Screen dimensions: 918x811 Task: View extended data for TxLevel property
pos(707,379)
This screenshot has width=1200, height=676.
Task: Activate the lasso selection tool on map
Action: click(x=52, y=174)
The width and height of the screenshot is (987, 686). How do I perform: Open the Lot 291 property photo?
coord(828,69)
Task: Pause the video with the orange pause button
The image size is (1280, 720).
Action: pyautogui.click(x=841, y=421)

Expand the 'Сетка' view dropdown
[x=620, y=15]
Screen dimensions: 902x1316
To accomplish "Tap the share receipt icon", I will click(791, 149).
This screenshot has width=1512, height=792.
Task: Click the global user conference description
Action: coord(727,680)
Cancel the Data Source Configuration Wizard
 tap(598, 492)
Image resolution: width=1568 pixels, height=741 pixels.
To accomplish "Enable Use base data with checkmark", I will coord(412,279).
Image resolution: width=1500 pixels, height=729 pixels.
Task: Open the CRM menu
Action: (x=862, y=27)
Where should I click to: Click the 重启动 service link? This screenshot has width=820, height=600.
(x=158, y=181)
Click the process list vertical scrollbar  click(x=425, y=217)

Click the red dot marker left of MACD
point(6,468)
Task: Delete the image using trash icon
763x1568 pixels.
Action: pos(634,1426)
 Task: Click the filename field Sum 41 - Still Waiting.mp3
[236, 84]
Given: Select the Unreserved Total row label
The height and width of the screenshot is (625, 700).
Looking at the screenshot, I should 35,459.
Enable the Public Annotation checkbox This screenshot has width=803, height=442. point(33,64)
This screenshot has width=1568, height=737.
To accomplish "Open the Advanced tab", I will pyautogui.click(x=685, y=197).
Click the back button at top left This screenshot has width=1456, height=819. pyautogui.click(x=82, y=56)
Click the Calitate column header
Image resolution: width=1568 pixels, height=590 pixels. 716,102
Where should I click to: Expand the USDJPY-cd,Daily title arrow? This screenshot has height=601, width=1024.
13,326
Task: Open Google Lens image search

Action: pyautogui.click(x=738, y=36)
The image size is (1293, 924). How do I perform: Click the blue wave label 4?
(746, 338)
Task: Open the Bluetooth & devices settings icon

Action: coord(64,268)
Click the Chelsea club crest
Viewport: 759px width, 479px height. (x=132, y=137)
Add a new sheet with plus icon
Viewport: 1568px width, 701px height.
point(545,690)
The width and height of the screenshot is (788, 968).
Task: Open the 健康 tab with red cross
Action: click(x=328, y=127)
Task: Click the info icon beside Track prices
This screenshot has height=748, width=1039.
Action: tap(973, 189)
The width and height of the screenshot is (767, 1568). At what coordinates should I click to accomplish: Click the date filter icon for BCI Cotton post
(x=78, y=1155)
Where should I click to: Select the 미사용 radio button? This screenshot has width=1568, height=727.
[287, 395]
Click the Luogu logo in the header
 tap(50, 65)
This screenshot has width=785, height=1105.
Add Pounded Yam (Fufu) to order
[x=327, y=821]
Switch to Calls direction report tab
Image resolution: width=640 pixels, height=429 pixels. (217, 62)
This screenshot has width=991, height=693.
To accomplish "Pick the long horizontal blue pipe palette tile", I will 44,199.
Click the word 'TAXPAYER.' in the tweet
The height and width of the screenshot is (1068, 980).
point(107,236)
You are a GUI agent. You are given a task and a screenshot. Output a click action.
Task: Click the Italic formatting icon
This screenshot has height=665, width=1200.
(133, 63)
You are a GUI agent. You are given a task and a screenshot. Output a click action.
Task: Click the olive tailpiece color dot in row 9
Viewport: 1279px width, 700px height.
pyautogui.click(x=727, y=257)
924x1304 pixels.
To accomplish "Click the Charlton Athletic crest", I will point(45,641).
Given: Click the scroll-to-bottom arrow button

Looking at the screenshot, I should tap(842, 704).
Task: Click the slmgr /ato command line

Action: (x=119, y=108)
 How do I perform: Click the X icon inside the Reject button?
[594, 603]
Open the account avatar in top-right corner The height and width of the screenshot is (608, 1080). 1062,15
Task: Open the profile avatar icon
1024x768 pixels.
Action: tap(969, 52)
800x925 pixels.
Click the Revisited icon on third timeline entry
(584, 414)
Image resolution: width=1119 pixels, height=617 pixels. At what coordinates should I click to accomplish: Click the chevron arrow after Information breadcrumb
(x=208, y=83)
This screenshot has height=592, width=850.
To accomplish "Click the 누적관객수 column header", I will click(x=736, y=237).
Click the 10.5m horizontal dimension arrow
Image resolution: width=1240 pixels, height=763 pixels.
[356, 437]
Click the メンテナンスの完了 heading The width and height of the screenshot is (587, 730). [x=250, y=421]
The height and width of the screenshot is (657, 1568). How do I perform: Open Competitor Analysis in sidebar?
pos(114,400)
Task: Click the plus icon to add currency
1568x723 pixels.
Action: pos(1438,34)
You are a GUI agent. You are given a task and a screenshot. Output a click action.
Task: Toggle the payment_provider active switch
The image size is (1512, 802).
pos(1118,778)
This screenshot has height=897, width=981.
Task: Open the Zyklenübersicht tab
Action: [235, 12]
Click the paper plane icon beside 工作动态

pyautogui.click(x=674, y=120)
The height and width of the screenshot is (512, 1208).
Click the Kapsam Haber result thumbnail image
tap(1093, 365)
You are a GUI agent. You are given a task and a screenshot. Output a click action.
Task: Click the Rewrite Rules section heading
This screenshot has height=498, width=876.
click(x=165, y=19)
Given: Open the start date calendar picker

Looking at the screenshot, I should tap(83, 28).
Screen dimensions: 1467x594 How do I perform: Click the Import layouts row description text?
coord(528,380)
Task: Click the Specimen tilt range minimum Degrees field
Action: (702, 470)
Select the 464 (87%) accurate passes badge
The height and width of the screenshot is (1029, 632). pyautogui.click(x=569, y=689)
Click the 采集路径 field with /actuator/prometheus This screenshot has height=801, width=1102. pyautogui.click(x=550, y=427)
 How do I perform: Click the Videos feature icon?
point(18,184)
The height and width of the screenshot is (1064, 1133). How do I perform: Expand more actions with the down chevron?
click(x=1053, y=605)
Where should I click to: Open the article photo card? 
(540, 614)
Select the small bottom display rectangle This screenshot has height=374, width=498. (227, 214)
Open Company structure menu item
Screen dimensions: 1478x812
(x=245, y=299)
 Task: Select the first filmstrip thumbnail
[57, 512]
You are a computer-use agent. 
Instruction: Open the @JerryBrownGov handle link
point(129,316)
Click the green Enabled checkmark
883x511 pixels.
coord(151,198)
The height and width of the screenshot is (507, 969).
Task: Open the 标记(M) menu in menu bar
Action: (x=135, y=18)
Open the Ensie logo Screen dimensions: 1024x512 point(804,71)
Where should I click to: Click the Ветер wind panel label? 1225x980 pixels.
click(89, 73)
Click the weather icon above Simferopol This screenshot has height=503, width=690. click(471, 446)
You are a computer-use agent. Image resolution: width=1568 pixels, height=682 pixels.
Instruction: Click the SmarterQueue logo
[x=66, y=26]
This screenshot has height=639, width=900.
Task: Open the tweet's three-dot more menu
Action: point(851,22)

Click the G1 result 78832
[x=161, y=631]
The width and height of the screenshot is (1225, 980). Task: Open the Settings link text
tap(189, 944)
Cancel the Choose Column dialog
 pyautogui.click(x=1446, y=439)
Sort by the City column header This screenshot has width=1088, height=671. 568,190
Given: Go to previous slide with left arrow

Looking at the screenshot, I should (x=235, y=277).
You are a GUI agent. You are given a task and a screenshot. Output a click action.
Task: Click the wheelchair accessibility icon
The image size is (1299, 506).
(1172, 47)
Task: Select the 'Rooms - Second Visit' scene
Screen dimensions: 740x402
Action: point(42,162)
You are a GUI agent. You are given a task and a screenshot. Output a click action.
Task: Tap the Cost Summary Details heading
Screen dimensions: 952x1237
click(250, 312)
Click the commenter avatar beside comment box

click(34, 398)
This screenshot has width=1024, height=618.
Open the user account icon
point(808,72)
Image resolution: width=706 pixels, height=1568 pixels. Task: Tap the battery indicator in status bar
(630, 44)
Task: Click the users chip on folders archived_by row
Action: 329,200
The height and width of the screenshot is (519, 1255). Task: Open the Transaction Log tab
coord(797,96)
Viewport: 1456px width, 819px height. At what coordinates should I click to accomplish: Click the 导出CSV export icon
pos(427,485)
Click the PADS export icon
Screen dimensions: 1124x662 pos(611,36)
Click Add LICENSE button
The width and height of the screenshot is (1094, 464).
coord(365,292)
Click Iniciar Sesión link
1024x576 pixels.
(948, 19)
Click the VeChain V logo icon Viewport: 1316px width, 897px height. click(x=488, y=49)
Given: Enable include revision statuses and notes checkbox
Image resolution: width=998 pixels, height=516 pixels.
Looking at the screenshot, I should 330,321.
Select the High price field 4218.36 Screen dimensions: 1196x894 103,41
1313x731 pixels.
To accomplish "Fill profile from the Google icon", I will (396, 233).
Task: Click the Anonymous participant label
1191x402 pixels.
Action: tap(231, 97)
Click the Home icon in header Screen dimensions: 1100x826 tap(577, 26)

────────────────────

Requirement
Copy out the lines above exactly, beginning at the one that contains "This screenshot has height=748, width=1039." and ending at the one that contains "800x925 pixels.".

Solution to this problem
This screenshot has height=748, width=1039.
Action: tap(973, 189)
The width and height of the screenshot is (767, 1568). At what coordinates should I click to accomplish: Click the date filter icon for BCI Cotton post
(x=78, y=1155)
Where should I click to: Select the 미사용 radio button? This screenshot has width=1568, height=727.
[287, 395]
Click the Luogu logo in the header
 tap(50, 65)
This screenshot has width=785, height=1105.
Add Pounded Yam (Fufu) to order
[x=327, y=821]
Switch to Calls direction report tab
Image resolution: width=640 pixels, height=429 pixels. (217, 62)
This screenshot has width=991, height=693.
To accomplish "Pick the long horizontal blue pipe palette tile", I will 44,199.
Click the word 'TAXPAYER.' in the tweet
The height and width of the screenshot is (1068, 980).
point(107,236)
You are a GUI agent. You are given a task and a screenshot. Output a click action.
Task: Click the Italic formatting icon
This screenshot has height=665, width=1200.
(133, 63)
You are a GUI agent. You are given a task and a screenshot. Output a click action.
Task: Click the olive tailpiece color dot in row 9
Viewport: 1279px width, 700px height.
pyautogui.click(x=727, y=257)
924x1304 pixels.
To accomplish "Click the Charlton Athletic crest", I will point(45,641).
Given: Click the scroll-to-bottom arrow button

Looking at the screenshot, I should tap(842, 704).
Task: Click the slmgr /ato command line

Action: (x=119, y=108)
 How do I perform: Click the X icon inside the Reject button?
[594, 603]
Open the account avatar in top-right corner The height and width of the screenshot is (608, 1080). 1062,15
Task: Open the profile avatar icon
1024x768 pixels.
Action: tap(969, 52)
800x925 pixels.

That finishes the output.